**Directions**
In the listing below, change "calendar" to "clock" and copy out the lines, beginning at the line that has "Click the yellow" and stopping at the end of the listing. Leave out the pictures.

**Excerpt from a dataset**
+++
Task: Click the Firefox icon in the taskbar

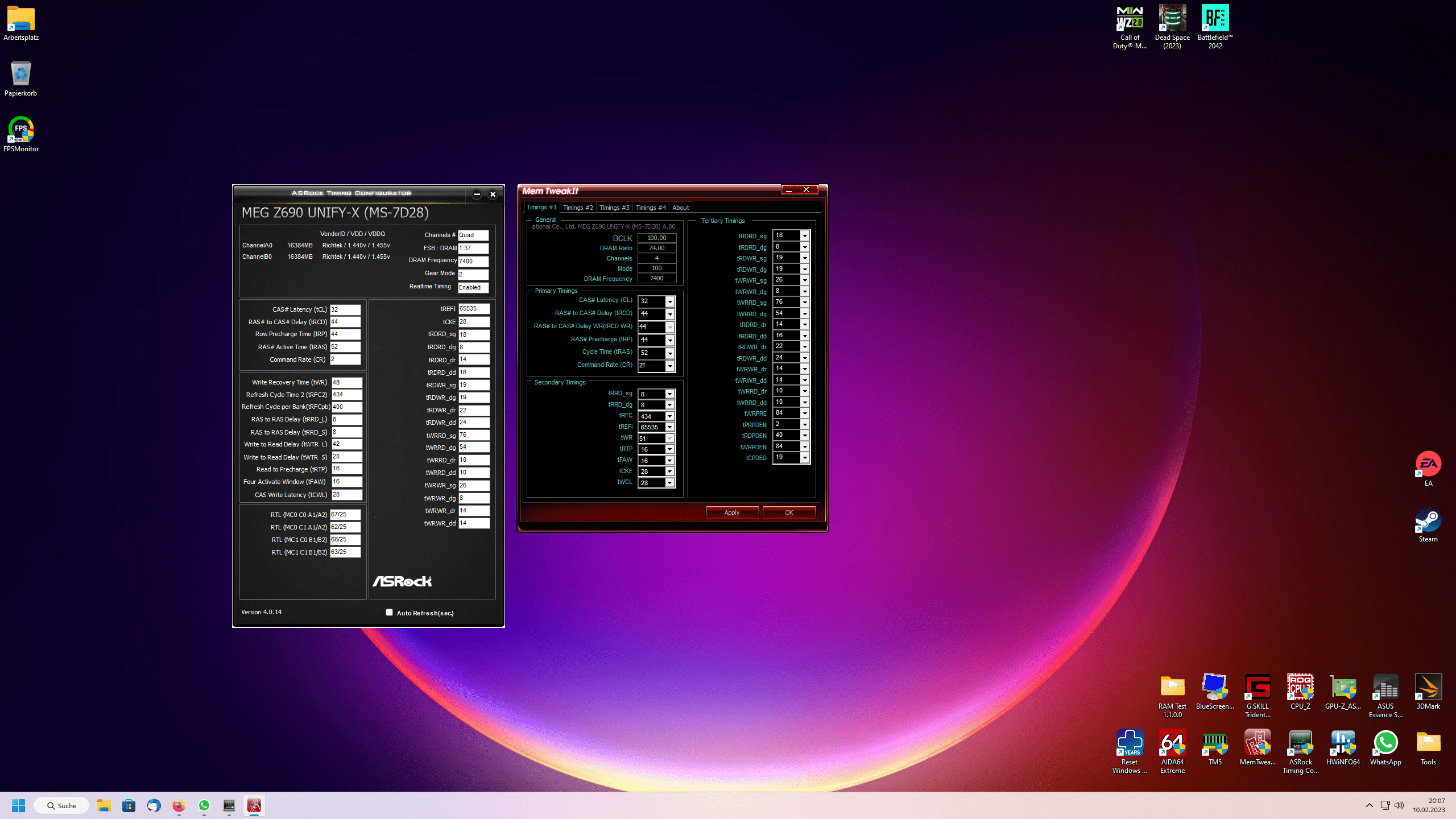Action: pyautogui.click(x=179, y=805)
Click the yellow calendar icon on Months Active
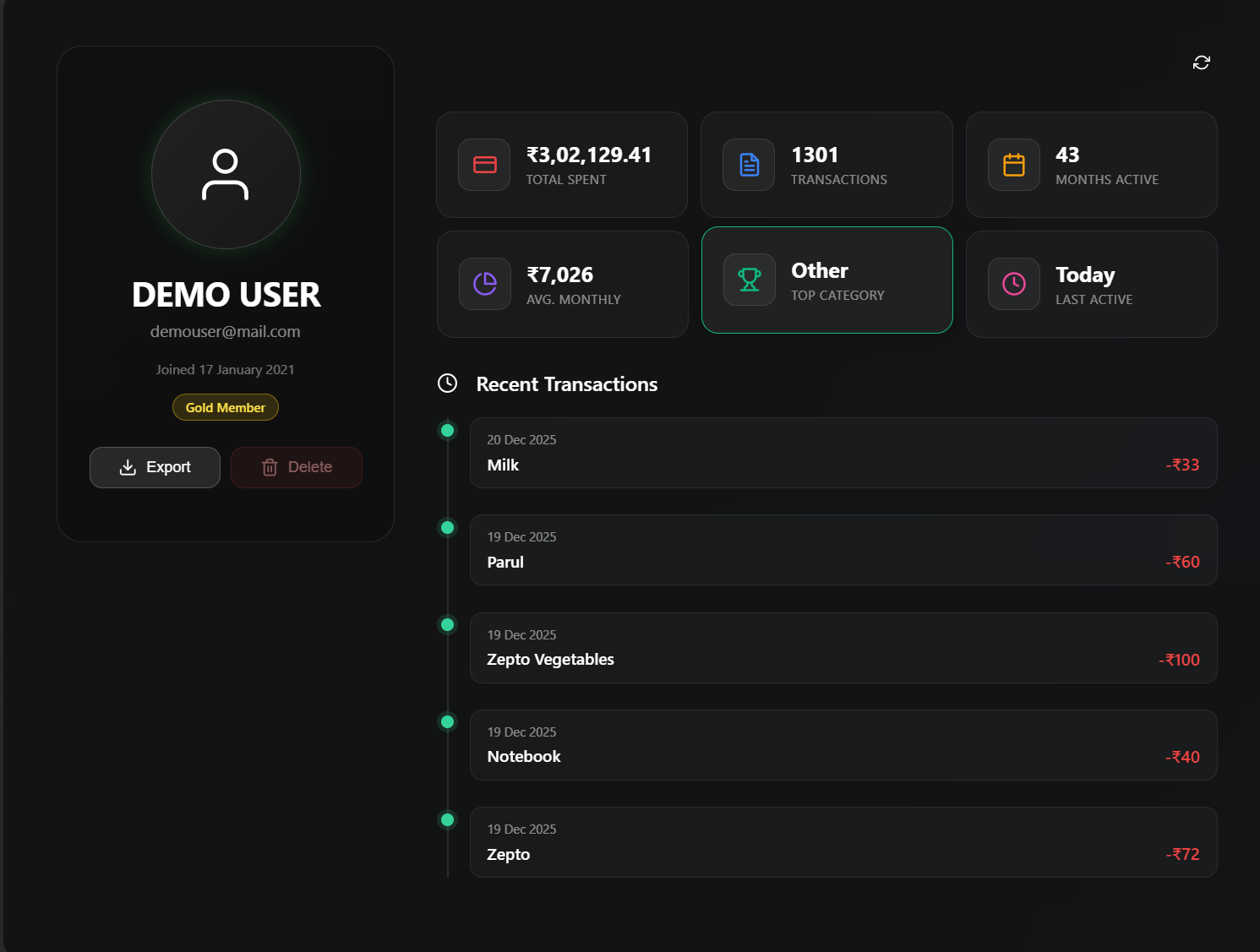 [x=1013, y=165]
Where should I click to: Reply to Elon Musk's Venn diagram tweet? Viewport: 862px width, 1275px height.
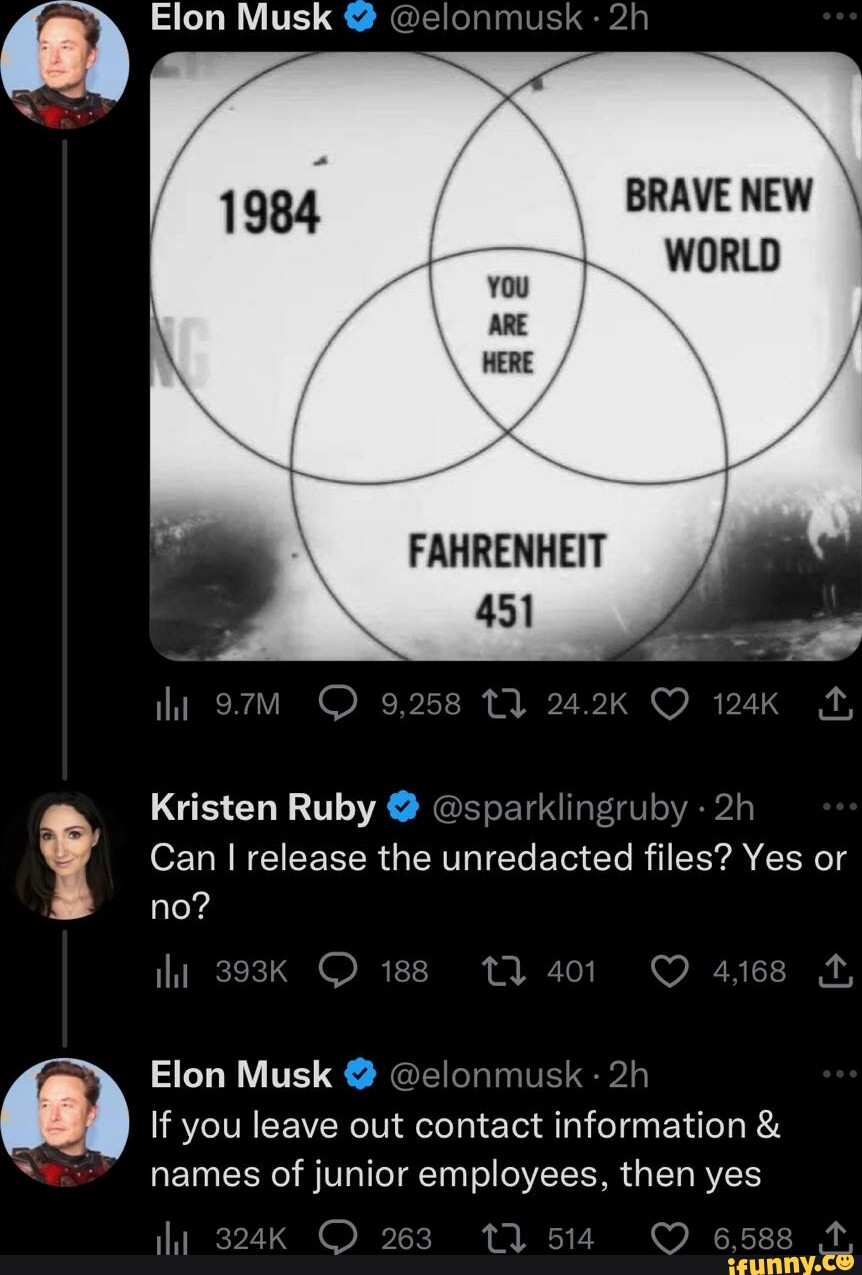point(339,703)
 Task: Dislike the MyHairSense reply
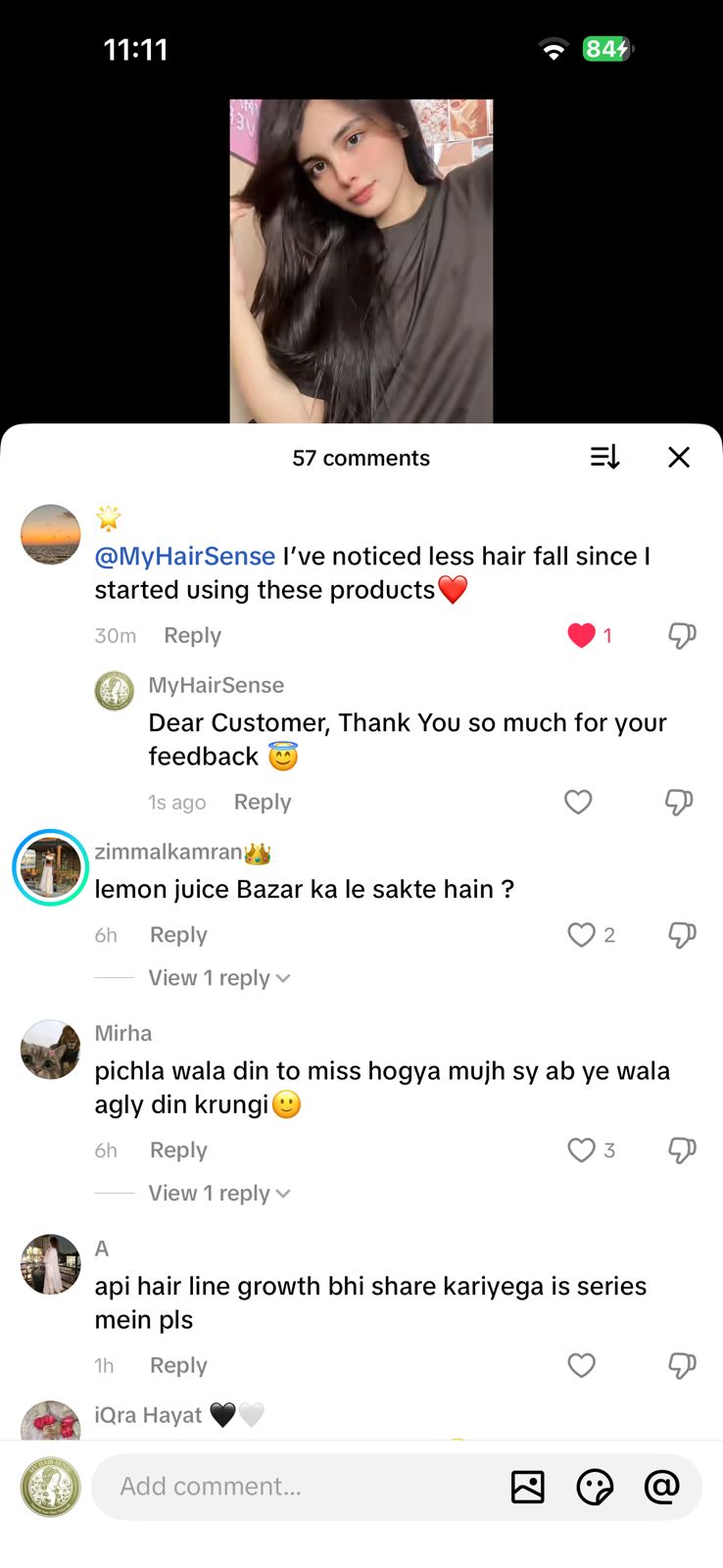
+++
**Right answer**
Click the yellow clock icon on Months Active
 [x=1013, y=165]
Where should I click to: Reply to Elon Musk's Venn diagram tweet? Viewport: 862px width, 1275px height.
point(339,703)
 Task: Dislike the MyHairSense reply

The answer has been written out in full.